Making good habits frictionless can be the key to making them stick. For example, Wood recalls being crunched for time when her boys were young. To reduce the “friction” of getting up early and getting ready to exercise, she simply slept in her workout clothes. This made the morning routine easier, causing less friction.
There are also ways to make bad habits harder to maintain. For example, rather than putting a leftover birthday cake in a container on the kitchen counter, freezing single serve slices and keeping just one in the refrigerator causes more “friction” because it makes it harder to eat, and it is not in sight.
Habits that stick tend to provide an immediate reward. For this reason, goals that take longer to see results can deter people. Weight loss is a perfect example.
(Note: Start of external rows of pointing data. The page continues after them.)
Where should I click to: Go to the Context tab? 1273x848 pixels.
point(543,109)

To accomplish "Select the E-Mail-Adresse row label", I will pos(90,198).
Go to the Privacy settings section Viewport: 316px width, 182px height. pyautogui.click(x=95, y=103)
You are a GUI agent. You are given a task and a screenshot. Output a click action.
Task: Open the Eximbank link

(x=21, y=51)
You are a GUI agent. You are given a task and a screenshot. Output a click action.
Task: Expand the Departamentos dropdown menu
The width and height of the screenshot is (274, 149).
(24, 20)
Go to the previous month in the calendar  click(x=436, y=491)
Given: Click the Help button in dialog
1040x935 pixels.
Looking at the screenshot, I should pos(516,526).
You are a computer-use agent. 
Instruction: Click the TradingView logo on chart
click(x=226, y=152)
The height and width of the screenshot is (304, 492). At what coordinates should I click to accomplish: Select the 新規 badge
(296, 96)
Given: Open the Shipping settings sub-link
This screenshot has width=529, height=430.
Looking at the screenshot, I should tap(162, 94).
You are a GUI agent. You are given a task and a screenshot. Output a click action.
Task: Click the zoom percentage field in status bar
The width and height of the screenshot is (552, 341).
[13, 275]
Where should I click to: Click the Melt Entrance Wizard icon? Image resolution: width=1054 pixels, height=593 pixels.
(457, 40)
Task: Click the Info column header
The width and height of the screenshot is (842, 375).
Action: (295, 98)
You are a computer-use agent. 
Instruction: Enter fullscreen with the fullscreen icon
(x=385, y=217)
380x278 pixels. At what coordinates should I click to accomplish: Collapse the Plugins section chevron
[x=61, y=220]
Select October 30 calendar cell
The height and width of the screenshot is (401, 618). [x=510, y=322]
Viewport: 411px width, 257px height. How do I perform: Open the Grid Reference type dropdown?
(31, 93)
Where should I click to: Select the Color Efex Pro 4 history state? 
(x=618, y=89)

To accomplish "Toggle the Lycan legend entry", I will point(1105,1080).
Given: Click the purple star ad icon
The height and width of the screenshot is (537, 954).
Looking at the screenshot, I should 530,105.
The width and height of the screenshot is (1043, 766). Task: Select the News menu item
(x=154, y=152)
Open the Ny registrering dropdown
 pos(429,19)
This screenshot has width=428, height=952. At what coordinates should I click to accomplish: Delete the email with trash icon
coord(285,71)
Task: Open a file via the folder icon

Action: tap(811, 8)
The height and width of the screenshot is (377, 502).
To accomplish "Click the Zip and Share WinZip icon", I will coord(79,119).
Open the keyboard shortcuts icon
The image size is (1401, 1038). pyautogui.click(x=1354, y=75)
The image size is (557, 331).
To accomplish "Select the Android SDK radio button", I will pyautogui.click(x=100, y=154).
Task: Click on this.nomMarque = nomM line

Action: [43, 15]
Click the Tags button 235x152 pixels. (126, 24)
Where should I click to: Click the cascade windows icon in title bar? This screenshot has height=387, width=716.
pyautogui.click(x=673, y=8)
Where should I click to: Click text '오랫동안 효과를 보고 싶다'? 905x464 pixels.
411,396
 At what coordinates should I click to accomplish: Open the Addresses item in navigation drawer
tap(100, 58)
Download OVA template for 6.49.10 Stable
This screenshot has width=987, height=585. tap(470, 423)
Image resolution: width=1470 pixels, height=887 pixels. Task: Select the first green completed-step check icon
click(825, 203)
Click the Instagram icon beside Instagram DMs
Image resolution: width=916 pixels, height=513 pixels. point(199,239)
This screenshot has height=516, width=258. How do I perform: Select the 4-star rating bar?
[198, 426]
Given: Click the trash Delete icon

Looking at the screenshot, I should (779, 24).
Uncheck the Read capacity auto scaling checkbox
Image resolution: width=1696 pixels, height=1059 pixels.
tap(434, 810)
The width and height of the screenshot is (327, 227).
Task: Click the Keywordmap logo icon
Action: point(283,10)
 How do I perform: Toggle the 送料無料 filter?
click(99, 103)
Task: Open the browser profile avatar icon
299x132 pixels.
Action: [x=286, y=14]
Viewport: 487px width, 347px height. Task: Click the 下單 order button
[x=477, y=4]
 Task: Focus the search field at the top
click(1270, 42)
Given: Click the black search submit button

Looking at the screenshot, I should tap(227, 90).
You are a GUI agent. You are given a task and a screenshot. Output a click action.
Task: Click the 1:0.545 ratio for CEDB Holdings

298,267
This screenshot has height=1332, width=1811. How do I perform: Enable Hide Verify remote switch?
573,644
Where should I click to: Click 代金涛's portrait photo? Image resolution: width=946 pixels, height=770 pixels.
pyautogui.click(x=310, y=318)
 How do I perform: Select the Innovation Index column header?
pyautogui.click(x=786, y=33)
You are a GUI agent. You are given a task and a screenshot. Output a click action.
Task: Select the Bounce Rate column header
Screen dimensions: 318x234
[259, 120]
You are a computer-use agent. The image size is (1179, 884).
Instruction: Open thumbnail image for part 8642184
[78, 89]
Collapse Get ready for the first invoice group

The scale may not move as quickly as a person wants, so eating healthy and exercising may not seem rewarding enough for a person to want to repeat. Wood has advice for this as well. For example, she allows herself a “reward” during her exercise sessions. She watches her favorite cooking show at the same time she is on the elliptical. She doesn’t allow herself to watch the show at any other time.
The Hidden Brain is a weekly podcast. The attached episode, “Creatures of Habits – How Habits Shape Who We Are – And Who We Become”, is timely as well as practical for our clients. Resolutions are great, but habits are behavioral changes that last.